In terms of the packaging, Audeze gives you a practical and somewhat workmanlike package, with the headphones, a big sturdy case, and a 6.3mm cable. Focal gives you a sleeker package with a smaller – but fancier looking – travel case on top of both the balanced cable and the 6.3mm/3.5mm cable. If you plan on carrying your headphones through a warzone, the LCD-3’s case is clearly preferable, but for most uses, the Focal case is a tad more convenient.
Comfort is an even bigger difference. The LCD-3 is significantly heavier, but ultimately has a softer feel and fit. Focal generally wins the comfort competition, but their recent models have upped the clamp force, so depending on whether you’re more sensitive to the weight of the headphones or to something like a tighter clamping mechanism, one or the other could be preferable. The builds on the two headphones are too different to even try to make a comparison. Honestly, one or the other is going to have a stronger appeal, whether it’s the sleek French design or the American metal, leather, and wood, it will be entirely a matter of your personal preferences. Both are well built with quality materials.

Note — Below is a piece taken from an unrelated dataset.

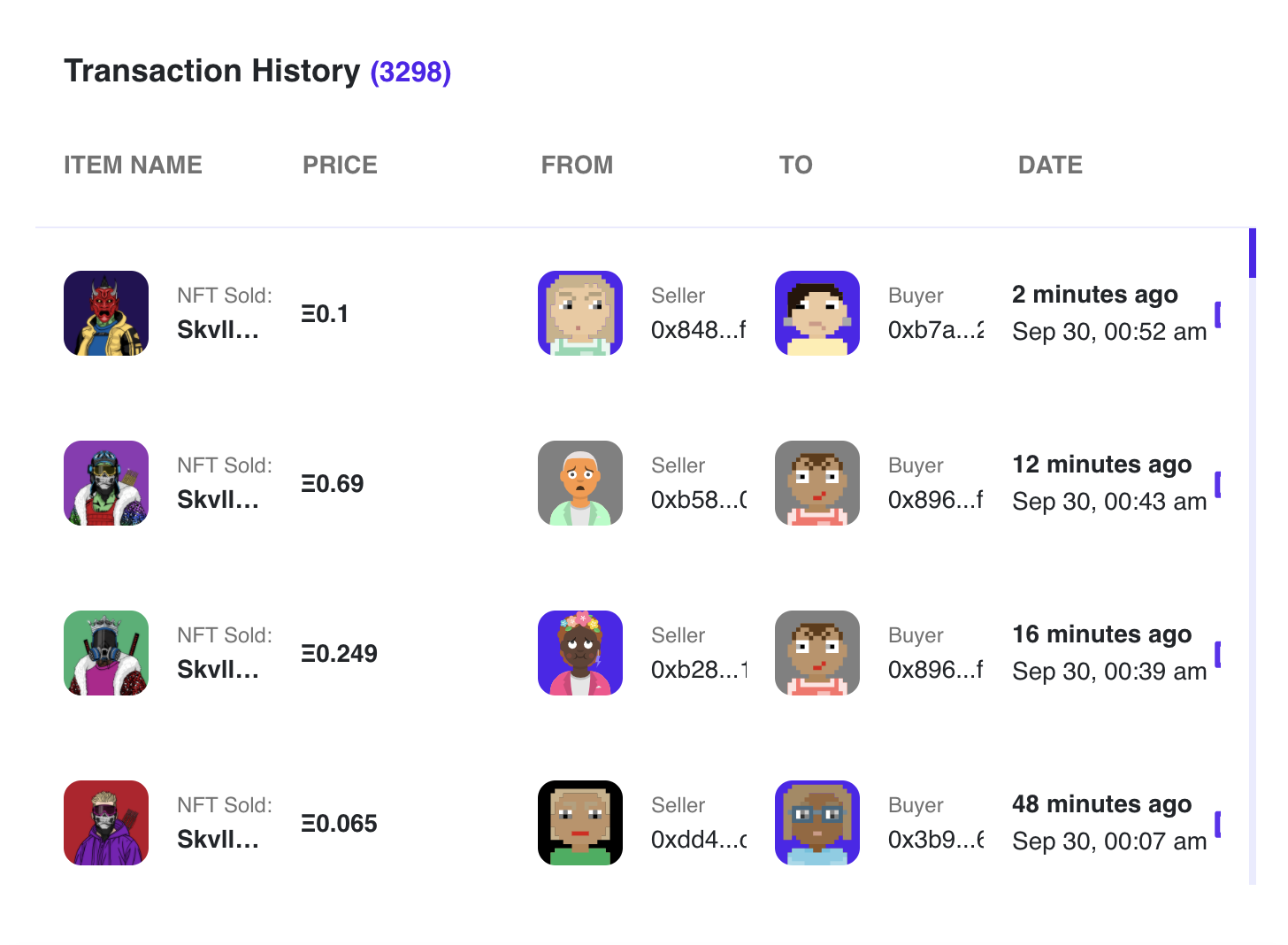View buyer avatar in 0.69 sale row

The sound tells a different, but similar story. The Clear MG is easier to listen to, with a more laid-back sound, and a tuning that’s a little more consistent and doesn’t really have any characteristics that strike me as weird. The LCD-3 has a much more forward, in your face presentation. It’s interesting because I’m sure these headphones would measure very close to each other, but the end result, between the more brash LCD-3 and the smoother Clear MG is quite big when you swap back and forth.
There aren’t major differences in the soundstage or imaging, with both presenting well composed 3D images with good layering and separation. Clear MG might have a slightly larger feeling soundstage, while LCD-3 might have a stronger sense of separation between instruments, but the differences thera are fairly subtle. Listening back through some of the same tracks, I think I preferred the LCD-3 on the heavier rock and jazz tracks, while the Clear MG captured the classical and vocal pop tracks a little better.

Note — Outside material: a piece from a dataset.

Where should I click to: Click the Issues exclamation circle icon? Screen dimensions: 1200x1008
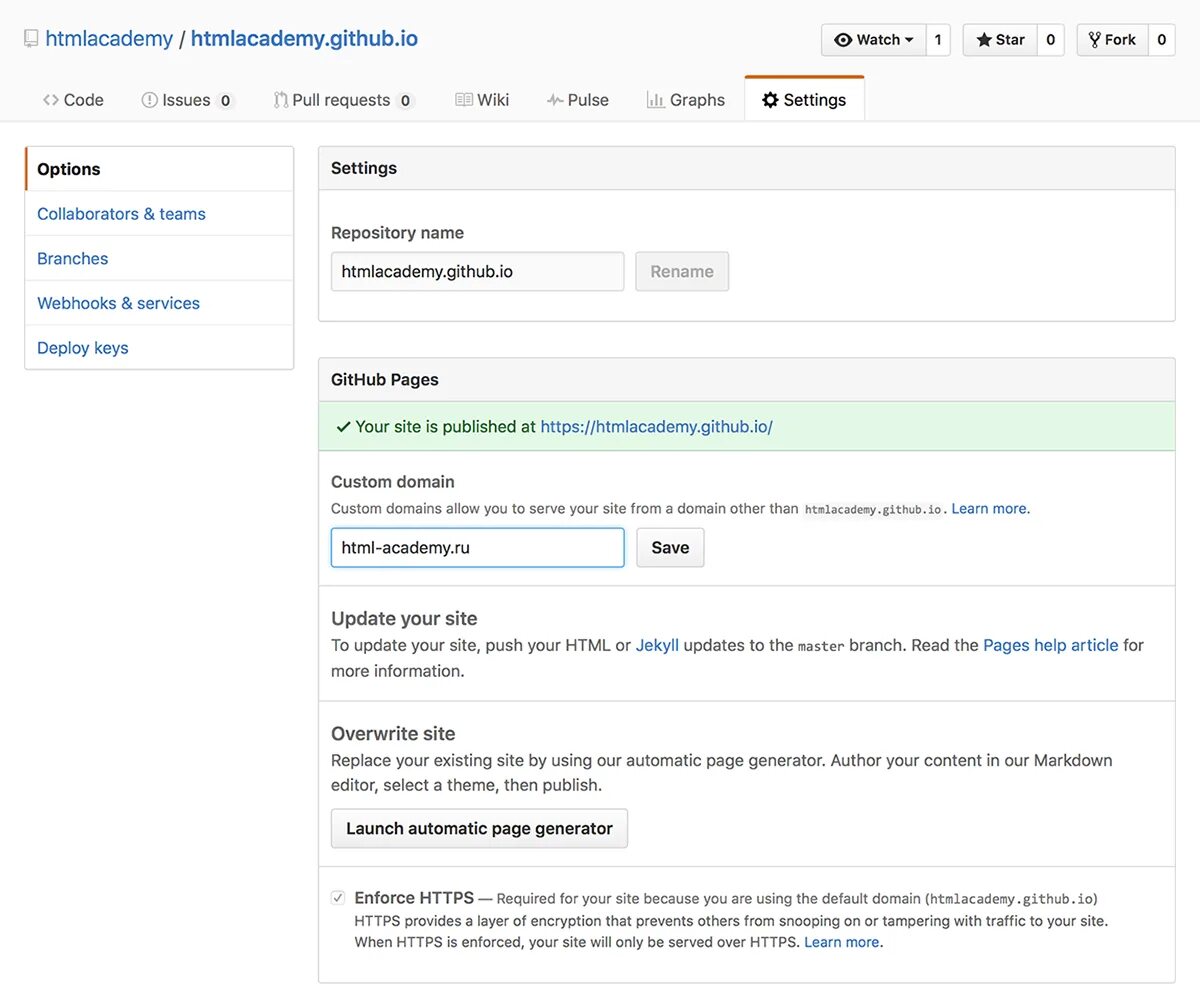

One final difference – that isn’t something I usually cover – is that the LCD-3 handled the EQing much better. The same fairly subtle EQ I put on the LCD-3 ended up causing significant distortion on the Clear MG. I thought I had been careful before, and I was able to squeeze a little more bass out of the Clear MG without distortion, but I couldn’t push it nearly as hard as I did the LCD-3.
If you’re not looking to use EQ, both are great headphones, and this is definitely a competition that comes down much more to personal preference than anything else. Audeze has dialed in a sound that works really well for classic rock and jazz, and is also suitable for a broad variety of genres. Clear MG has a more versatile sound, but it’s really down to the look, feel, and sound that will work best for you.
The Bottom Line
While Audeze is constantly pushing planar magnetic technology forward, and implementing those technological changes in their headphones, the simple fact is, what sounded good ten years ago still sounds good today. Ten years down the road, the LCD-3 still captures a classic, powerful sound, and the latest version delivers it in a technically impressive and engaging way.